- Country: USA
- Language: English
- Genre: Science fiction

Publication
- Published in: Astounding Science Fiction
- Publication type: Magazine
- Publication date: October 1940

= Farewell to the Master =

Novelette by Harry Bates

"Farewell to the Master" is a science fiction novelette by American writer Harry Bates. It was first published in Astounding Science Fiction in October 1940. The story originally featured three illustrations by American artist Frank Kramer. The novelette was loosely adapted for the film The Day the Earth Stood Still (1951).

== Plot summary ==
The story is told from the viewpoint of Cliff Sutherland, a freelance picture reporter, who is present when a mysterious "curving ovoid" ship suddenly appears on the grounds of the United States Capitol in Washington, D.C. Two days later, "visitors from the Unknown" emerge: a "god-like" person in human form and an 8 ft tall robot made of green metal. The former only manages to state "I am Klaatu and this is Gnut" before he is shot and killed by a lunatic. Klaatu is buried nearby. In the days that follow, Gnut remains motionless, while laboratories and a museum are built around it and the ship. Both prove impervious to the investigations of scientists.

Sutherland discovers that the robot enters the ship each night when no one is watching, emerging to resume its position for the day. Gnut is aware of the reporter, but ignores him. After several odd encounters, Sutherland informs the world what he has learned. Gnut is encased in "glasstex", finally forcing the robot's hand. It breaks out, unaffected by all attempts to destroy it, picks up Sutherland and travels to the mausoleum containing Klaatu's corpse. It opens the tomb and takes a recording of Klaatu's voice stored there. It then returns and goes inside the ship.
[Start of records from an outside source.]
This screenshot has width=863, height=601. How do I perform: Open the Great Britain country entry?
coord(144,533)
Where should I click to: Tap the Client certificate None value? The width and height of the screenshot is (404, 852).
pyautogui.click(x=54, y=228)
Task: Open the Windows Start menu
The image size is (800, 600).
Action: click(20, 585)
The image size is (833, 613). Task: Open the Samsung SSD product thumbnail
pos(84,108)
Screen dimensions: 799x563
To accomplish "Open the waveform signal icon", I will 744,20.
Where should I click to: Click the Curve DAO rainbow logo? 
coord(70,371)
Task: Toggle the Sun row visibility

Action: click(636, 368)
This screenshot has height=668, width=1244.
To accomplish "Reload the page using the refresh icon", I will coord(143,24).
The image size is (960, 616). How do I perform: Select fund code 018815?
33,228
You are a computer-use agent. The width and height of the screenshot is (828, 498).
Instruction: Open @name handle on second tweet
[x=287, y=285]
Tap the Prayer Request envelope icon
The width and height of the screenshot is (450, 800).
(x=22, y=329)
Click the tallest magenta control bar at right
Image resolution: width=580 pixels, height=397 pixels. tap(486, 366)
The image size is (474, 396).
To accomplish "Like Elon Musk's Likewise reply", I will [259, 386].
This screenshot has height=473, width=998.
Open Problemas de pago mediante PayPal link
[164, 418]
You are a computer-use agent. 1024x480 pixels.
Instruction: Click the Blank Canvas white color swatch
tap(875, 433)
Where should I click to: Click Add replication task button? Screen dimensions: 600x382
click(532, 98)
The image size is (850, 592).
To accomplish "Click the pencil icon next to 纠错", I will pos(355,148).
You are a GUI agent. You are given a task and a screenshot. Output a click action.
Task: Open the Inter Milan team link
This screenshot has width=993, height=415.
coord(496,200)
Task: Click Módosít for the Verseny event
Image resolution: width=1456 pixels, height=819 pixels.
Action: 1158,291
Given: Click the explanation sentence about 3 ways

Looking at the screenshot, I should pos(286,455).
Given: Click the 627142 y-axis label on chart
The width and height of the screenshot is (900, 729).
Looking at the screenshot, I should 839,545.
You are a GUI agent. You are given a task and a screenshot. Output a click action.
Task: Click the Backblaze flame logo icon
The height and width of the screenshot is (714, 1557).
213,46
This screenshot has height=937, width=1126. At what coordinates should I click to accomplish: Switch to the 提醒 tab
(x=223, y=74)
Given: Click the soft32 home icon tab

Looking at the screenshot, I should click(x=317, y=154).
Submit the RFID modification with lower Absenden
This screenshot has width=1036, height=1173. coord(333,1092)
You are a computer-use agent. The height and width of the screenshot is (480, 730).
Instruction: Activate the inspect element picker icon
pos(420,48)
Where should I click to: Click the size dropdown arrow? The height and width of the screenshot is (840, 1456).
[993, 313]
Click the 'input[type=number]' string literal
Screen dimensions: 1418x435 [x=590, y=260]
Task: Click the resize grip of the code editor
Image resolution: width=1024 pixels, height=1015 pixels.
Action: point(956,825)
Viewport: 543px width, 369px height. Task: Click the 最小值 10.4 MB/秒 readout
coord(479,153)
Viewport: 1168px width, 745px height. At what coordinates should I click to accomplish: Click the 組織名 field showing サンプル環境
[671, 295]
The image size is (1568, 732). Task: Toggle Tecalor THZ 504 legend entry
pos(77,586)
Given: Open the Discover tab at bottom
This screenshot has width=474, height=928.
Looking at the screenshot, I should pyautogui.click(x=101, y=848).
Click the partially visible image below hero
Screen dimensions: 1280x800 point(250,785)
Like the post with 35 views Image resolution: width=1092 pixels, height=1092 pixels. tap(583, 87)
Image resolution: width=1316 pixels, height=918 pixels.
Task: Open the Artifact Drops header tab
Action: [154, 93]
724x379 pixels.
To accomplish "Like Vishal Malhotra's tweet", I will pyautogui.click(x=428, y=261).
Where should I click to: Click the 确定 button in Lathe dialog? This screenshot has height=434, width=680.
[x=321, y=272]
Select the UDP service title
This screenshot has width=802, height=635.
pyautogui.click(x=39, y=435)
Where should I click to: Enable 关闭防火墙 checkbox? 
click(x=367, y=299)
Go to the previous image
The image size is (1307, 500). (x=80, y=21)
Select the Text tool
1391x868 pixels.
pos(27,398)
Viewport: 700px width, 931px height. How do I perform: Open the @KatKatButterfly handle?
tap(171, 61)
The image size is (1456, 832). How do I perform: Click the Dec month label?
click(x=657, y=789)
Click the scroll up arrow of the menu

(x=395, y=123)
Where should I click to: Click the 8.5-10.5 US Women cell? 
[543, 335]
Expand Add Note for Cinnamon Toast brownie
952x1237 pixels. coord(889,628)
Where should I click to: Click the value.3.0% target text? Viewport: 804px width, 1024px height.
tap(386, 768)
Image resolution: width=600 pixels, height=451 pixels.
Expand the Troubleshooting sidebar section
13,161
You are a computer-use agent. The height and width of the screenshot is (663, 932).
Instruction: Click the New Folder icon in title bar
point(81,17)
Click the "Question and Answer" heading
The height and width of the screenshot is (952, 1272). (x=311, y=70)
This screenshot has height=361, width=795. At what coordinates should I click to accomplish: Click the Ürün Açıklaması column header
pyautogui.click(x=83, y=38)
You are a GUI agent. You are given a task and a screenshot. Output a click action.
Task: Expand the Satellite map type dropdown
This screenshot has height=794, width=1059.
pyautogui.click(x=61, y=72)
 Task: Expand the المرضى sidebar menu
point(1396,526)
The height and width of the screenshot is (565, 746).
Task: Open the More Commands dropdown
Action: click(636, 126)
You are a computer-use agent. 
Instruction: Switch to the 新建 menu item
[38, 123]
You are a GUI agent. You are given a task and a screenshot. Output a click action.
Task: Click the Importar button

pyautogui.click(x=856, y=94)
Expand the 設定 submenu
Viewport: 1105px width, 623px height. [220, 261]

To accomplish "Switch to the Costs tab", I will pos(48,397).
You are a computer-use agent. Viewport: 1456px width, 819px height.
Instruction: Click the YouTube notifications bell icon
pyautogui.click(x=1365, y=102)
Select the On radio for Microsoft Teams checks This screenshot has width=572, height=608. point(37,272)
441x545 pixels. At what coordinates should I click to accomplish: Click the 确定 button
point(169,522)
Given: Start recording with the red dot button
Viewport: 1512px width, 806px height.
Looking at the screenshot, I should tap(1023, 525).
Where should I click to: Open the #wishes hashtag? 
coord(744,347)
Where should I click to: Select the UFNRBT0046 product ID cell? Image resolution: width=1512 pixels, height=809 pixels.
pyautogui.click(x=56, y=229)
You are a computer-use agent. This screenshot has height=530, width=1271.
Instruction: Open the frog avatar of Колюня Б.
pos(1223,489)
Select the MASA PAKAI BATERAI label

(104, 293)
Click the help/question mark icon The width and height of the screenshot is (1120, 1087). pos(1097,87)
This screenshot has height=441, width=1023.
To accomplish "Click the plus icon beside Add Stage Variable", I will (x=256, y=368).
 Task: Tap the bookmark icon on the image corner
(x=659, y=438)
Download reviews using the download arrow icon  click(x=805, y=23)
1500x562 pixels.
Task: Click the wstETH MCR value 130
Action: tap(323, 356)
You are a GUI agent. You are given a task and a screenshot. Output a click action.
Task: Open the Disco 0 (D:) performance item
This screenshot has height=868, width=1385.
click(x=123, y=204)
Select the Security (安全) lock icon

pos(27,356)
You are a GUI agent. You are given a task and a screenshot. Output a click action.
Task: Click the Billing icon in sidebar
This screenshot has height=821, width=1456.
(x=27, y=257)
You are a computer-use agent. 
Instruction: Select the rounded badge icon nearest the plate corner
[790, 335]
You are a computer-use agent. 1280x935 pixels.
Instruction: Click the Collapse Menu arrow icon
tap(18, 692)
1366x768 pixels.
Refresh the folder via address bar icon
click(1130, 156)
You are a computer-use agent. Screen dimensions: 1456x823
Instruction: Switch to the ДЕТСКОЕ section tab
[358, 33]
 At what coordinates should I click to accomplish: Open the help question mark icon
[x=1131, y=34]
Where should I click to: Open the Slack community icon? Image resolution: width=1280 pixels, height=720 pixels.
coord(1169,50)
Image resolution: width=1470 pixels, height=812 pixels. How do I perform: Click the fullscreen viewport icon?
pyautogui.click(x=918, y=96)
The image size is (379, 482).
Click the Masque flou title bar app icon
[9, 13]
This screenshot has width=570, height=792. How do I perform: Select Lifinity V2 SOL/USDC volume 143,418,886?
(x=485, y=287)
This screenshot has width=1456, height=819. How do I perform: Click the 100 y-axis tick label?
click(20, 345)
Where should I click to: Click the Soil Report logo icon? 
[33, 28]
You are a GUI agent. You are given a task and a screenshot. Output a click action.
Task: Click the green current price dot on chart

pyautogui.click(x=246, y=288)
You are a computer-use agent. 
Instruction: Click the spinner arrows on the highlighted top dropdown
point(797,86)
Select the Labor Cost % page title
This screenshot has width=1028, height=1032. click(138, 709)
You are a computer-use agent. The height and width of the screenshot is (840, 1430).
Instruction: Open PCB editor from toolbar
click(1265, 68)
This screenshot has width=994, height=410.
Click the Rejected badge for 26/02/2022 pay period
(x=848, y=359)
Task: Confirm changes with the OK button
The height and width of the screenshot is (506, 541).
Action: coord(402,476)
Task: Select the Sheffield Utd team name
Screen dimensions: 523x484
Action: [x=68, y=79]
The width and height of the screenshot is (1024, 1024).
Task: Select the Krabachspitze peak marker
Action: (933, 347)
Sutherland daringly boards the ship before the entrance closes and learns that the robot is working on a way to create a copy of Klaatu from an audio recording of his greeting. However, the new Klaatu is flawed, because the recording is imperfect, and he dies soon after speaking with the reporter. Sutherland then suggests retrieving the original recording device to study it and discover how to compensate for its imperfections. Gnut eagerly adopts this idea. Sutherland arranges for the equipment to be brought to it. As the robot prepares to depart, Sutherland impresses upon it the need to tell its master, the Klaatu yet to come, that his death was a terrible accident. Gnut replies, "You misunderstand, I am the master."

==Adaptations==
The novelette was used as the basis for the 1951 film The Day the Earth Stood Still and its 2008 remake. In 1973, the story was adapted by Marvel Comics for its Worlds Unknown series; according to Gizmodo, the 1973 adaptation was more faithful to the original story than was the 1951 film. In 1976, Arthur Tofte wrote and published the novel The Day the Earth Stood Still (Scholastic Book Services [TK-3438], ISBN 978-0590103343) as an expansion of the original Harry Bates story.

==Anthologies==
"Farewell to the Master" appears in the following science fiction anthologies:
- Adventures in Time and Space (1946), edited by Raymond J. Healy and J. Francis McComas.
- Isaac Asimov Presents The Great SF Stories 2 (1940) (1979), edited by Isaac Asimov and Martin H. Greenberg.
- They Came From Outer Space: 12 Classic Science Fiction Tales That Became Major Motion Pictures (1981), edited by Jim Wynorski.
- Machines That Think: The Best Science Fiction Stories About Robots and Computers (1984), edited by Isaac Asimov, Martin H. Greenberg, and Patricia S. Warrick. (Reprinted as War with the Robots in 1992.)
- Isaac Asimov's Wonderful Worlds of Science Fiction # 9: Robots (1989), edited by Isaac Asimov, Martin H. Greenberg, and Charles G. Waugh.
- Reel Future (1994), edited by Forrest J. Ackerman and Jean Stine.